With Abou Diaby, so impressive during the early going this season (see: trip to Anfield), expected to miss Arsenal's Saturday home match against Southampton with a dodgy hip, a spot has opened in the central midfield triumvirate favored by Arsene Wenger since the 2009-10 season.
The trendy pick to assume Diaby's box-to-box role is young Welshman Aaron Ramsey who, while having yet to earn a start this season, has come on as a substitute in each game this season.
Ramsey, while more accustomed to the free-attacking midfield position currently occupied by Santi Cazorla, is no stranger to a deeper-lying position. In fact, he played one of his best games in an Arsenal shirt last season in that exact position, on the road to Stoke City last April 26.
One thinks that Wenger will likely opt for Ramsey against the formidable midfield and attacking threat provided by Southampton, while also hoping that No. 16 will be able to provide some of the attacking impetus seen from Diaby these past few weeks.
Ramsey's a safe pick, but one that I disagree with. If Wenger is to pick his strongest possible lineup, why not play Francis Coquelin in midfield against the Saints?
The Frenchman enjoyed an atmospheric rise to first-team football last season, when he coupled a stirring performance against Stevenage in the Carling Cup with a Man of the Match showing away to Tottenham in early October.
Coquelin's positioning and tackling were what won him the most plaudits, but he is an underrated passer, and as he showed during his time spent deputizing at right-back in the wake of Bacary Sagna's first leg break of the season (suffered during that Tottenham match), he can get forward and contribute to the attack.
Against Southampton, he would be a better fit in midfield, where his propensity to man the holding role would allow Mikel Arteta to relinquish his dogged approach to defense and push farther forward in attack.

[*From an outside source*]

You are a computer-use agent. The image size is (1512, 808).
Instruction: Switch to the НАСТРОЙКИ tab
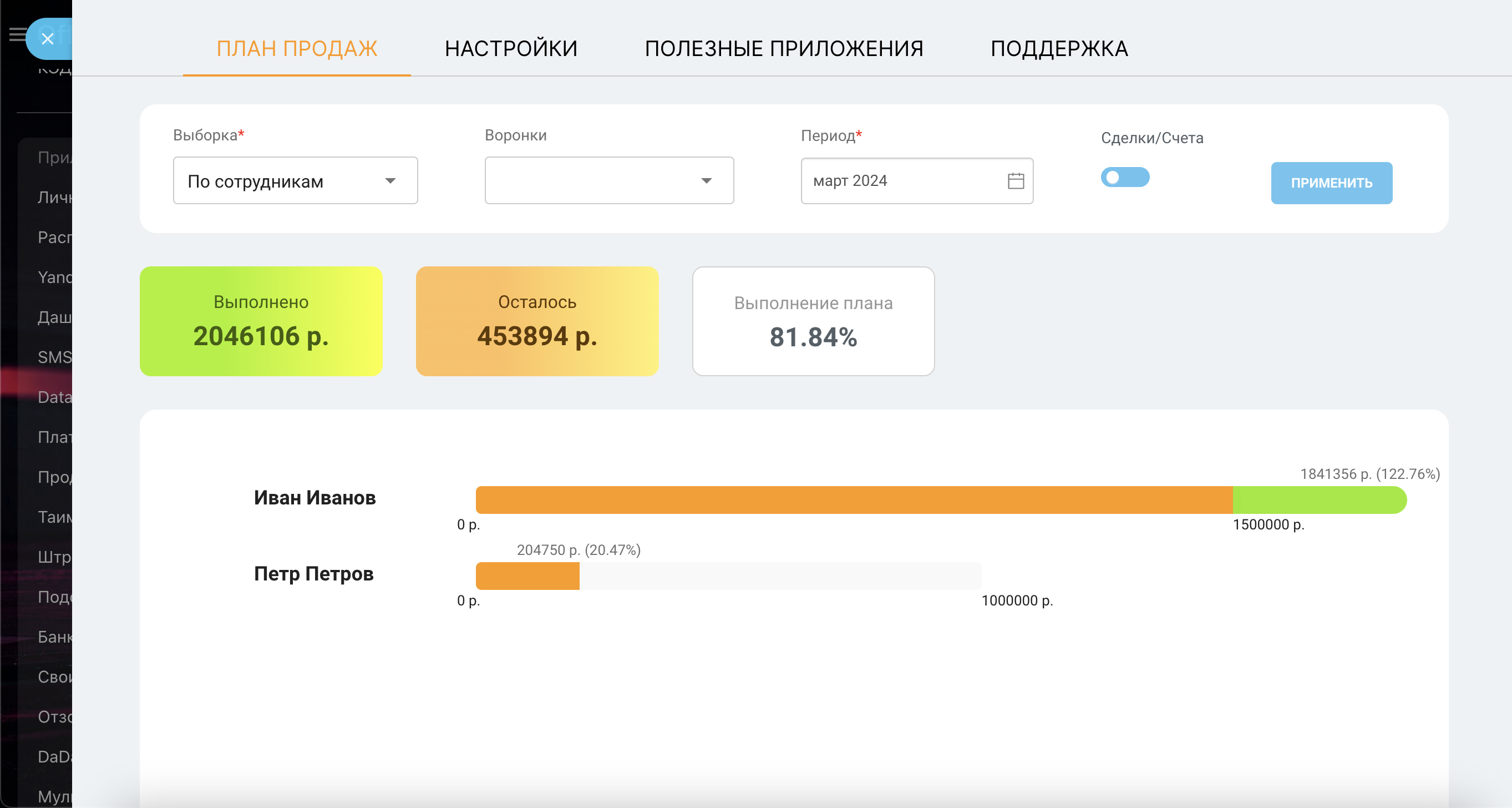(511, 48)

Given Southampton's difficulties in stemming the attacking threat of creative midfielders this season (seen most blatantly in their opener against Manchester City, when Samir Nasri and Yaya Toure were superb), Arteta's role in the attack could take on a greater role.
With Cazorla in such fine form, the prospect of the two Spaniards linking up in the final third is something to savor.
Coquelin's defensive inclination would free up Arteta to enjoy the sort of freedom he once held under David Moyes at Everton, and against a Saints defense that has not exactly thrilled in the early going, he could be poised for a tremendous performance.
Looking beyond Saturday's match, Coquelin's inclusion in the side could have dramatic reverberations. The midfielder has said that he will look to move on from Arsenal as early as this year should playing opportunities fail to open up, according to Sky Sports.
Much has been made about the high-profile losses of certain Arsenal stars in seasons past, but Coquelin's departure would be one of the most damaging. Few players have impressed me more than the Frenchman, who looks to have a terrific future ahead of him.
At the present juncture, I'd rate him ahead of Ramsey in the midfield depth chart. Some might refer to Ramsey's ability to provide more of an attacking threat, but given that he provided just two goals and four assists last season in 27 league appearances, it's not exactly a strong one.